* WHAT YOU NEED TO DO
Please repeat the records from the line with "Viewport: 1732px width, 1920px height." up to and including the line with "pyautogui.click(x=1605, y=202)", word for word.

* RECORDED INFORMATION
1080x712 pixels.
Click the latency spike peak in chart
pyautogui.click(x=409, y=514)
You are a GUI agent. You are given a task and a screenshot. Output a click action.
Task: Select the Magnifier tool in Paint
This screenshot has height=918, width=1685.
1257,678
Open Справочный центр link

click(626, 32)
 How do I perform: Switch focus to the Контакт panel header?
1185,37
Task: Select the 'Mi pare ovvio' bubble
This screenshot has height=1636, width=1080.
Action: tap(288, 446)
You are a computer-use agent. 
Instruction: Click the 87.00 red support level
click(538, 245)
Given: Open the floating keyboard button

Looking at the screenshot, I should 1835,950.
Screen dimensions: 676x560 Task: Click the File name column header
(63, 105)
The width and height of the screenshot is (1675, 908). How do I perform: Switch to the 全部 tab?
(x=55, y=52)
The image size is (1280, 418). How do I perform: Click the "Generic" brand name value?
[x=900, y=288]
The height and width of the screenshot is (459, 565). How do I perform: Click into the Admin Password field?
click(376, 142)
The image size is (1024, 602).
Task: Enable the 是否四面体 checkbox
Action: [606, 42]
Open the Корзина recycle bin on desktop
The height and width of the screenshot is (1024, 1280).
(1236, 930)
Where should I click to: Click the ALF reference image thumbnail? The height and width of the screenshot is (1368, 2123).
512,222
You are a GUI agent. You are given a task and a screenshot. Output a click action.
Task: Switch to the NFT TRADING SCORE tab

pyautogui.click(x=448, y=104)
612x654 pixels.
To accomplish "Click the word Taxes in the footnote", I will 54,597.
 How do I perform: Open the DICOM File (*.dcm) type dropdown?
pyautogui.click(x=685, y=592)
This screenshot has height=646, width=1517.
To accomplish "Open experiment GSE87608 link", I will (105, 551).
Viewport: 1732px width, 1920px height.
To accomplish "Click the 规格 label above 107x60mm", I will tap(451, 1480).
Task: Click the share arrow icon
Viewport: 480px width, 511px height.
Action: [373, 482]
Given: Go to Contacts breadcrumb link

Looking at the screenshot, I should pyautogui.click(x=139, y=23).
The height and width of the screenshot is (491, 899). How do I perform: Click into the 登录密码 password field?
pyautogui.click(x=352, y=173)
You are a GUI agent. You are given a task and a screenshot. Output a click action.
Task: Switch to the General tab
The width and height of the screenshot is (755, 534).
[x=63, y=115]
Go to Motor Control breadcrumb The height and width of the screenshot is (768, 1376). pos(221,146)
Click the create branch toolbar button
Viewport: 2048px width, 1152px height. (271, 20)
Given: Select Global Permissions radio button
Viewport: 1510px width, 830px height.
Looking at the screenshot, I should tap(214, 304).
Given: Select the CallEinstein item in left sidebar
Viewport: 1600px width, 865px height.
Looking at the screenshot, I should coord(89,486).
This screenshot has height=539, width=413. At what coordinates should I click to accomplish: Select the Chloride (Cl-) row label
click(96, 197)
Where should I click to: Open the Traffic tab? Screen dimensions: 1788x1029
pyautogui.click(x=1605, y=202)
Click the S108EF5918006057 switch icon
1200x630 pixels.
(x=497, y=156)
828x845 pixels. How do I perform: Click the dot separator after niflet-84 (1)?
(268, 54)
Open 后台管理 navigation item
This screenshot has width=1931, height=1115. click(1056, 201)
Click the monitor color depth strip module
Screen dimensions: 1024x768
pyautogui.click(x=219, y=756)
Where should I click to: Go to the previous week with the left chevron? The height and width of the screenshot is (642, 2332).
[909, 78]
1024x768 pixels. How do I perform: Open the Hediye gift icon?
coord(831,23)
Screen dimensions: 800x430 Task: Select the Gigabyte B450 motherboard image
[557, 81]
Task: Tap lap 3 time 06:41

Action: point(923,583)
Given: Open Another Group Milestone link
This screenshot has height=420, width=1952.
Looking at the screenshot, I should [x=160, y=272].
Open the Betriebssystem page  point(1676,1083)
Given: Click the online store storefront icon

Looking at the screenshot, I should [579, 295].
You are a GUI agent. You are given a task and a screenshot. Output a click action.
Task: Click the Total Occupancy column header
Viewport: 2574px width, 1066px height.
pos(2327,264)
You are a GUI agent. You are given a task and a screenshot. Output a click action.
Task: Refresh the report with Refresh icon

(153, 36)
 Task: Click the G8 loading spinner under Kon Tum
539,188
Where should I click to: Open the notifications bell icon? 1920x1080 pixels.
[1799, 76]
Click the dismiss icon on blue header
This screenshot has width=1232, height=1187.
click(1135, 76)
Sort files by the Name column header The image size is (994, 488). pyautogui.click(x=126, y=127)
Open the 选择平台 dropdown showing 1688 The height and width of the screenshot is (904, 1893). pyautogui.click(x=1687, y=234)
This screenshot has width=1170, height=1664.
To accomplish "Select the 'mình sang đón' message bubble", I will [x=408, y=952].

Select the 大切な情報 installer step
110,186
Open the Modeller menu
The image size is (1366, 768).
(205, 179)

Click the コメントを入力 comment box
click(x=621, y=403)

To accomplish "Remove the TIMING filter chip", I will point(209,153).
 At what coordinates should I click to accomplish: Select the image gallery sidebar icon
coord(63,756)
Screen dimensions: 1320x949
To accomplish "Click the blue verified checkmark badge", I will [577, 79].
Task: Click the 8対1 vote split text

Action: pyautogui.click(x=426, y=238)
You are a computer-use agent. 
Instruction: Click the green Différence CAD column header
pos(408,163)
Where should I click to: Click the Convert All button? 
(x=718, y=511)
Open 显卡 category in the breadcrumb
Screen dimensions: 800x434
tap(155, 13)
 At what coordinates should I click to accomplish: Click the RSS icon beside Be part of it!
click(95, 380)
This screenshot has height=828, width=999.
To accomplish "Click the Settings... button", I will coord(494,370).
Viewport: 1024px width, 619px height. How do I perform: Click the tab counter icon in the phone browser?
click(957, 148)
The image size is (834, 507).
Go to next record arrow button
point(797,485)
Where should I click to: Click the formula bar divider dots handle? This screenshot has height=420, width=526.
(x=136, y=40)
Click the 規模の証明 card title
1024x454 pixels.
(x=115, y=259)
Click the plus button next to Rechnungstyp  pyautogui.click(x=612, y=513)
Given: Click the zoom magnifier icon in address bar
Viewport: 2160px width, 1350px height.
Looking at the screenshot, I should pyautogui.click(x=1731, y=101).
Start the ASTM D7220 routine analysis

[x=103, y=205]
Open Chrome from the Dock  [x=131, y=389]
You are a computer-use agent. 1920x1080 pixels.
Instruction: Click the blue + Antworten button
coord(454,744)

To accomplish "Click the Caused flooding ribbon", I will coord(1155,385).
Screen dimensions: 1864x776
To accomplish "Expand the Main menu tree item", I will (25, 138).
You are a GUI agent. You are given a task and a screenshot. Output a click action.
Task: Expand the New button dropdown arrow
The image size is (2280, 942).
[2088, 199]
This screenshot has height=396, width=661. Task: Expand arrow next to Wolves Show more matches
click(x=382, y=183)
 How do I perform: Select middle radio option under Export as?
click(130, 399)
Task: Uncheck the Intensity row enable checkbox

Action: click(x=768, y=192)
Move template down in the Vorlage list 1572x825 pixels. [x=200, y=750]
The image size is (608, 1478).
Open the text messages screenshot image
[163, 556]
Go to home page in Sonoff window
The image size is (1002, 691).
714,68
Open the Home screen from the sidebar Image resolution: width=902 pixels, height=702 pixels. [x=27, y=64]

* COMPLETE OUTPUT
Viewport: 1732px width, 1920px height.
To accomplish "Click the 规格 label above 107x60mm", I will tap(451, 1480).
Task: Click the share arrow icon
Viewport: 480px width, 511px height.
Action: [373, 482]
Given: Go to Contacts breadcrumb link

Looking at the screenshot, I should pyautogui.click(x=139, y=23).
The height and width of the screenshot is (491, 899). How do I perform: Click into the 登录密码 password field?
pyautogui.click(x=352, y=173)
You are a GUI agent. You are given a task and a screenshot. Output a click action.
Task: Switch to the General tab
The width and height of the screenshot is (755, 534).
[x=63, y=115]
Go to Motor Control breadcrumb The height and width of the screenshot is (768, 1376). pos(221,146)
Click the create branch toolbar button
Viewport: 2048px width, 1152px height. (271, 20)
Given: Select Global Permissions radio button
Viewport: 1510px width, 830px height.
Looking at the screenshot, I should tap(214, 304).
Given: Select the CallEinstein item in left sidebar
Viewport: 1600px width, 865px height.
Looking at the screenshot, I should coord(89,486).
This screenshot has height=539, width=413. At what coordinates should I click to accomplish: Select the Chloride (Cl-) row label
click(96, 197)
Where should I click to: Open the Traffic tab? Screen dimensions: 1788x1029
pyautogui.click(x=1605, y=202)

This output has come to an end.